Japan Launches "Super-Speed" Internet Satellite
A number of readers wrote in about the launch this morning of a Japanese H-2A rocket carrying a Kizuna ("Winds") satellite into orbit. Kizuna is intended to provide "super high-speed data transmission" for Japan and Southeast Asia. The news stories on the launch, such as the AP's linked here, are short on technical detail. For example they say the satellite successfully achieved orbit 175 miles above the earth — hardly suitable for Internet communications to a specific area on the surface (remember Teledesic?). Reader nebulus4 provided a link to the Japan Aerospace Exploration Agency site with an illustration and a little more detail. Such as the fact that Kizuna is destined for geosync orbit, and that a 45-cm antenna will equip eventual users for 155 Mbps down / 6 Mbps up, whereas a 5-m antenna will allow enterprises and ISPs to tap into 1.2 Gbps down. Given the latency to geosync orbit, you probably wouldn't want to use Kizuna to play an online shooter.

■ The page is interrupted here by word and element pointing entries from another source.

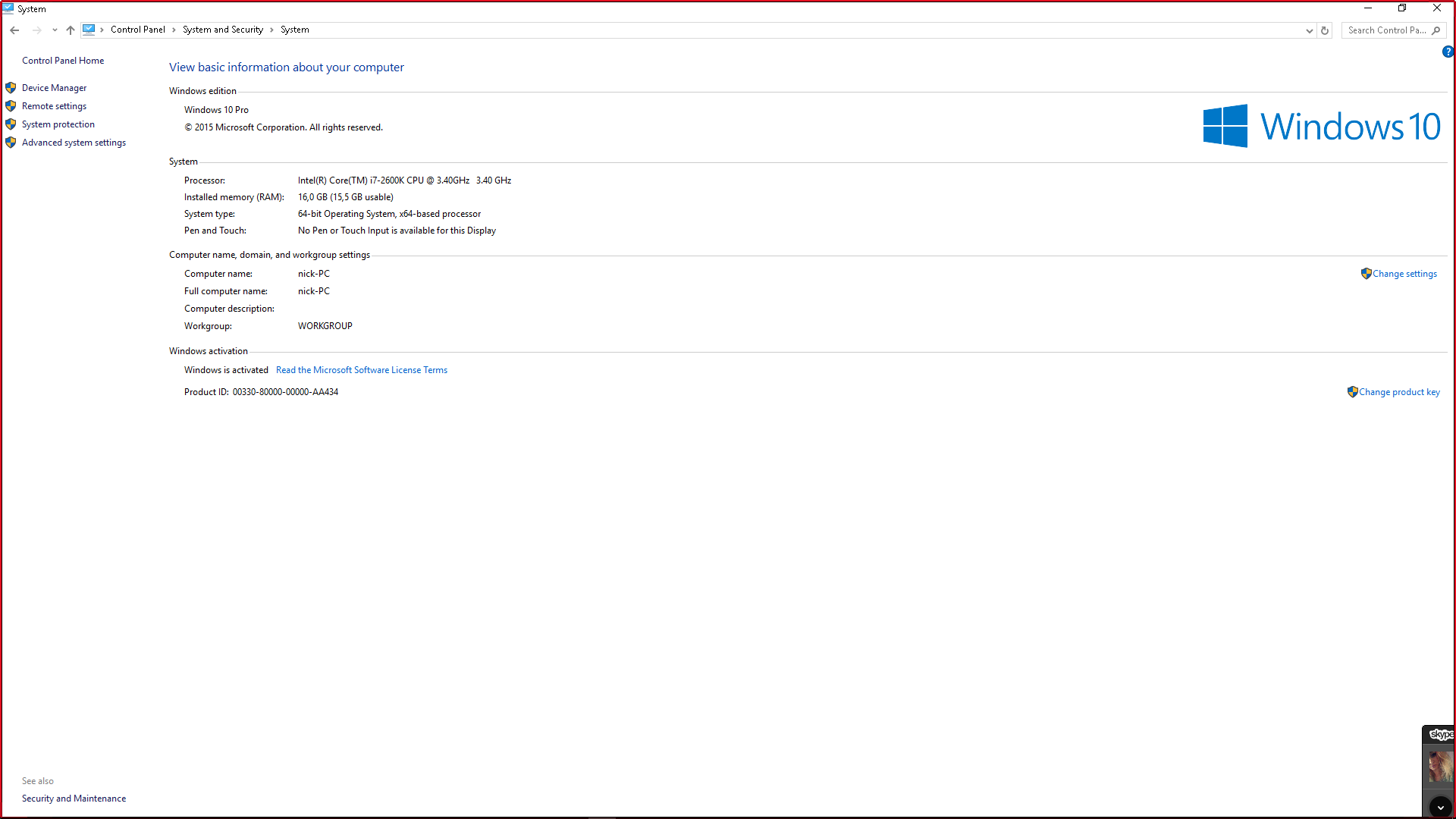Open Advanced system settings
This screenshot has width=1456, height=819.
point(74,143)
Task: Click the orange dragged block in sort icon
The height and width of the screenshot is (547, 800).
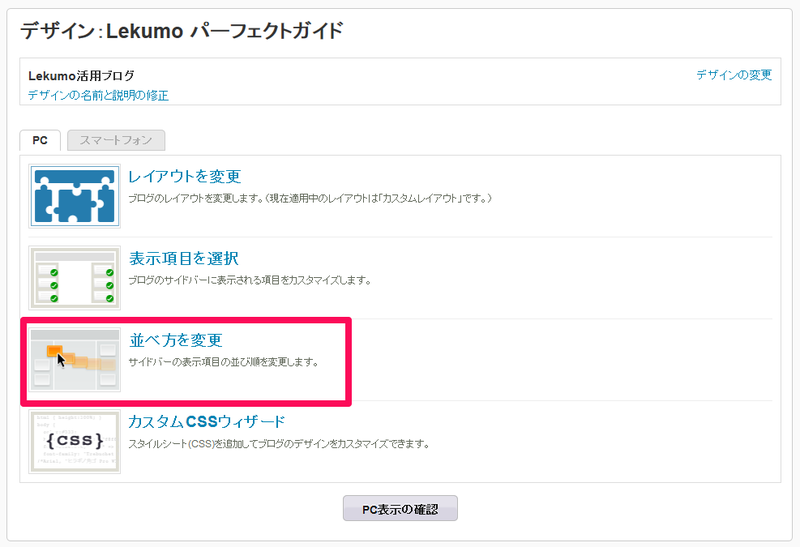Action: [x=55, y=351]
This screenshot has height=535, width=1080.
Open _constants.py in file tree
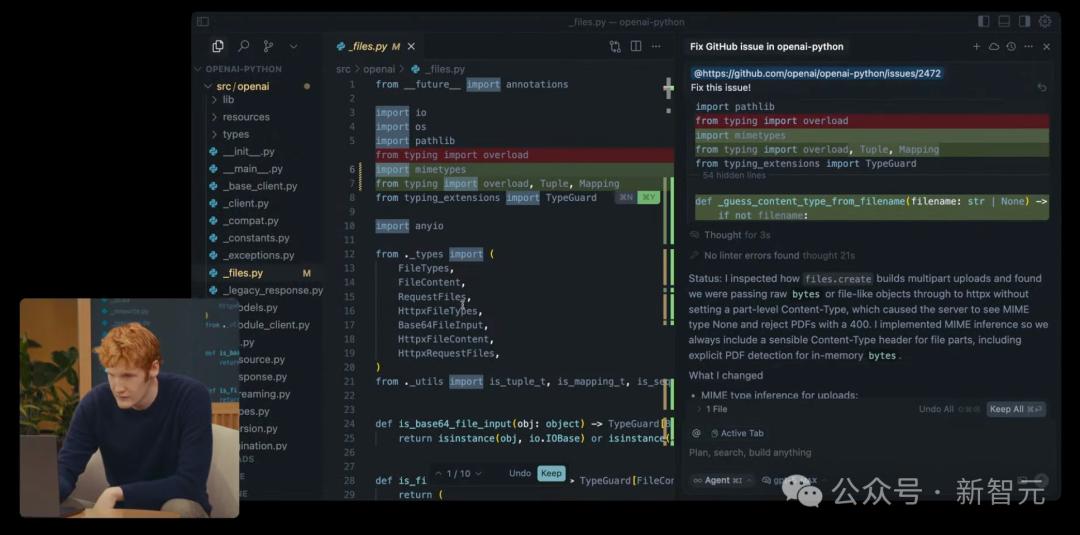pos(256,238)
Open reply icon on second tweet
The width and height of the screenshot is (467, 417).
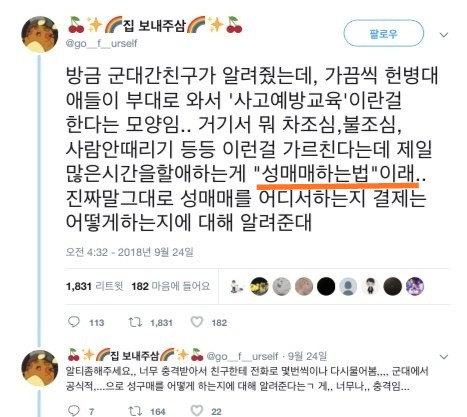(x=74, y=411)
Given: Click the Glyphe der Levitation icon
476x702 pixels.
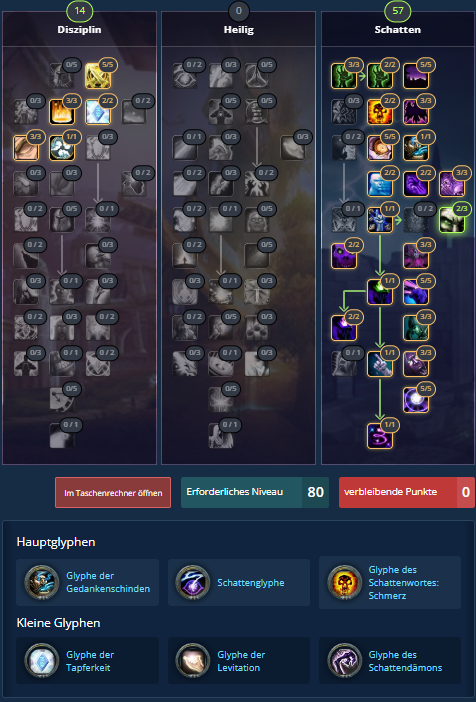Looking at the screenshot, I should [193, 661].

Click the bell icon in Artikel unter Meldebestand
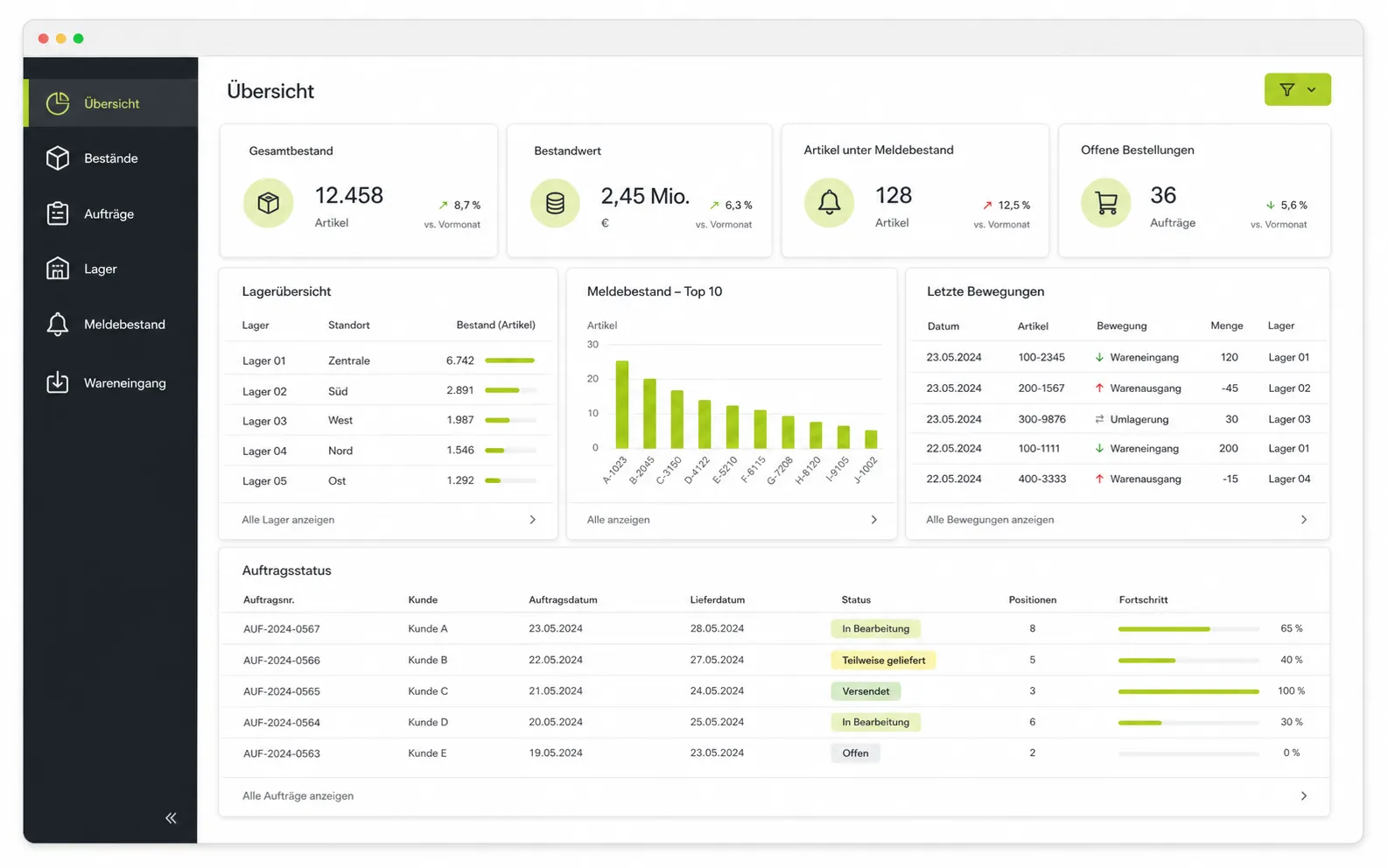[829, 203]
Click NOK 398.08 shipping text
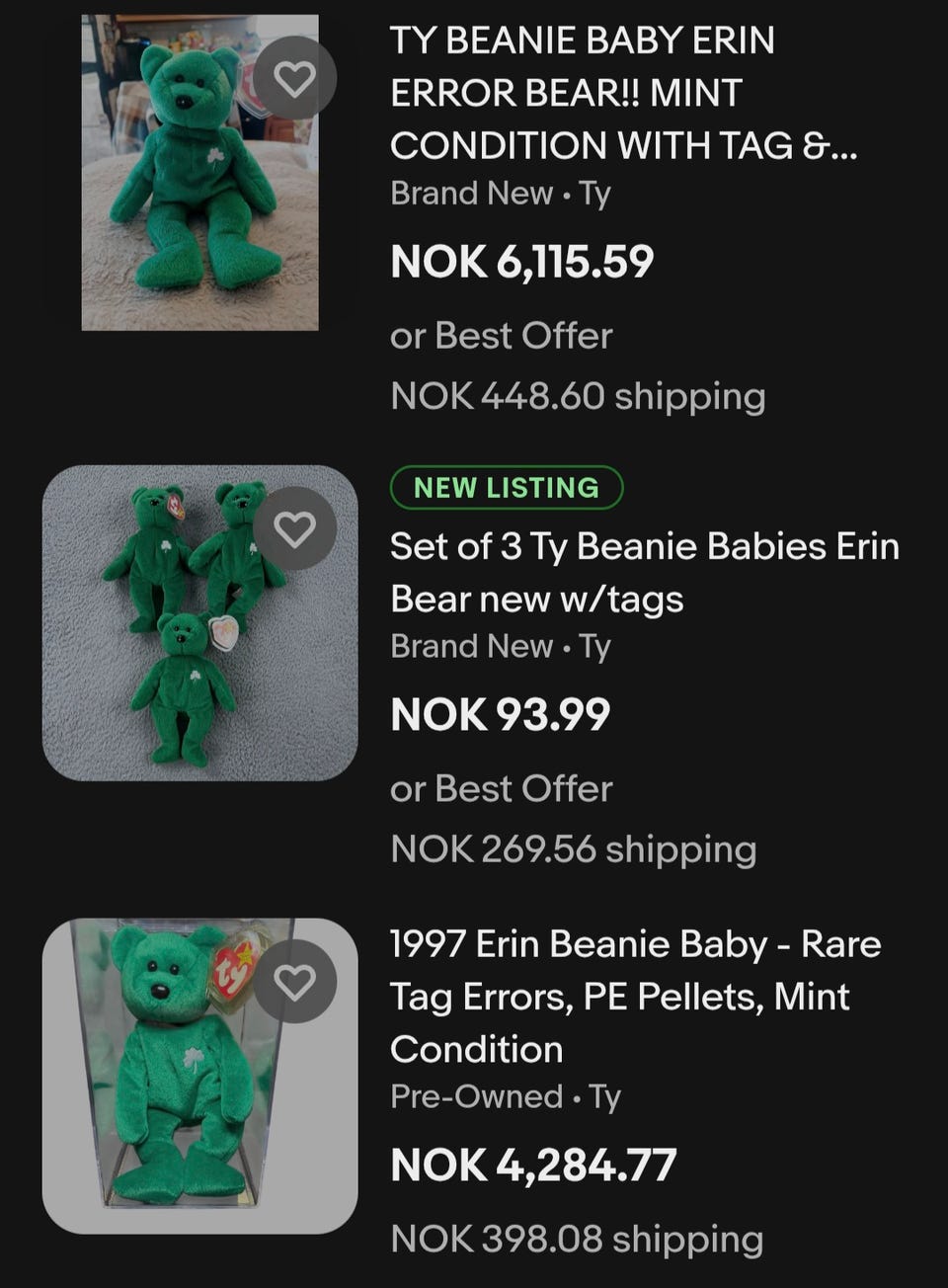 pyautogui.click(x=577, y=1239)
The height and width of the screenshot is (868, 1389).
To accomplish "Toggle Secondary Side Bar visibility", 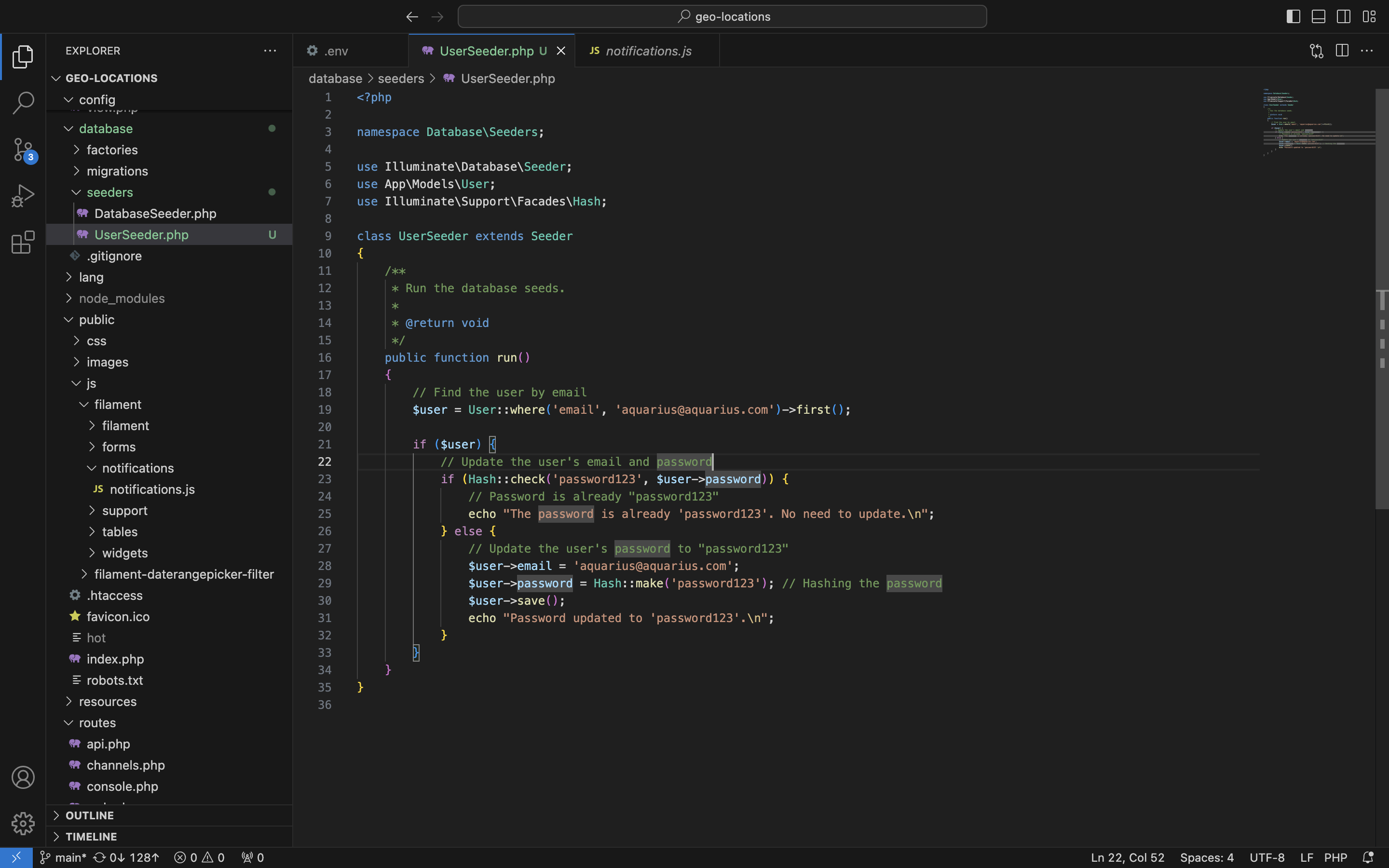I will [1344, 17].
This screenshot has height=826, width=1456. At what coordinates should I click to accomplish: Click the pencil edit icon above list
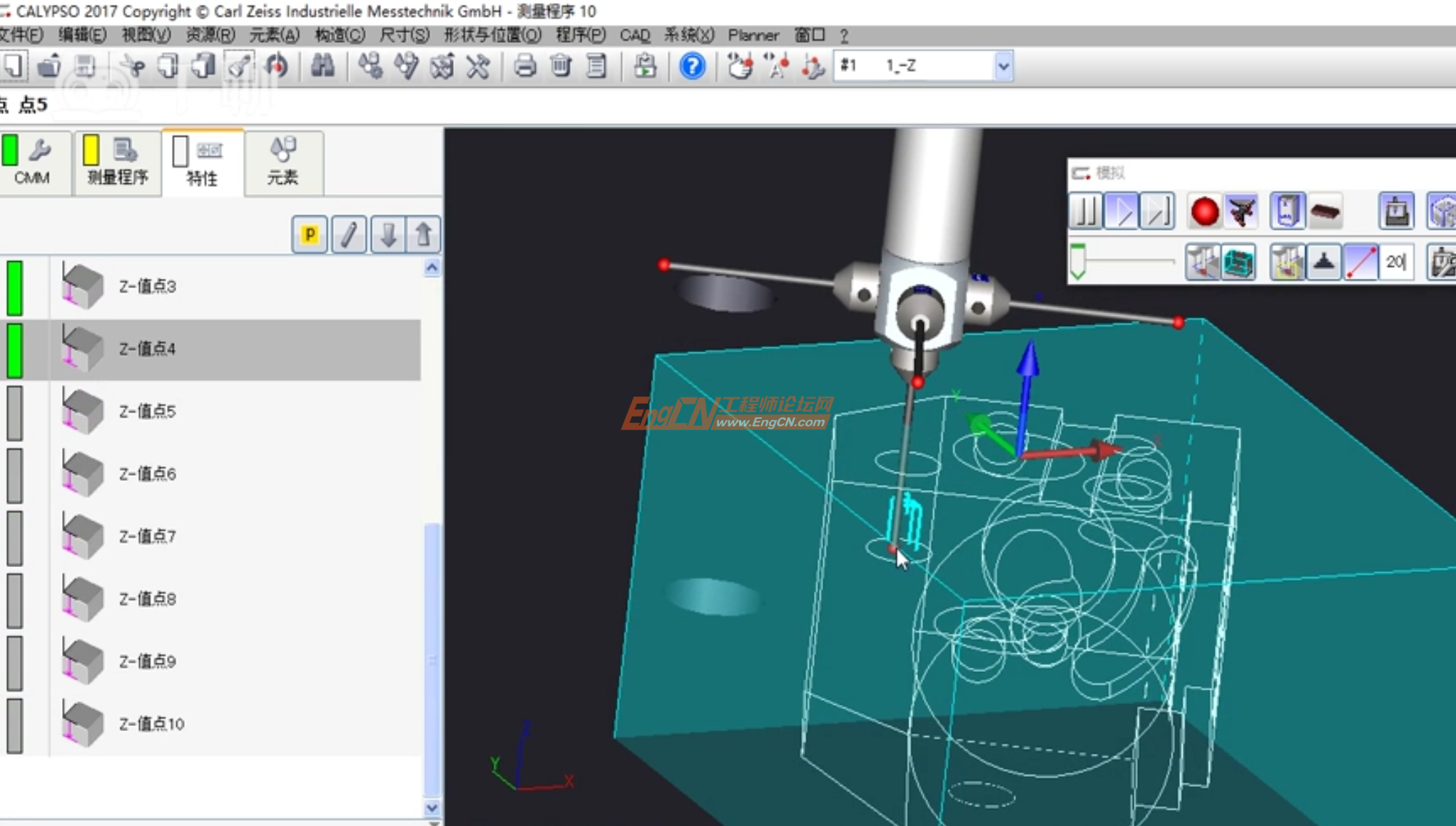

I don't know what is worse..
The fact that you posted this racist crap in the first place or the fact that you posted anon so you could mod down anyone that responded to you.
Geosynchronous and geostationary orbits are obtained at the same radius from the Earth, about, as you say, 35,786 km above sea level. The defining factor that differentiates between geosynchronous and geostationary is the plane of the Earth the orbit is positioned over. A geosynchronous orbit that is directly aligned with the Equator is "geostationary" since it will always stay above the same position on the Earth. Plain "geosynchronous" orbits are simply aligned differently.
From the JAXA site about Kizuna:
"Scheduled orbit: Geostationary orbit at 143 degrees East longitude and at an altitude of about 36,000 km"
It is, even though the summarizer slipped up a bit (technically the term is correct, but somewhat misleading), destined for geostationary orbit.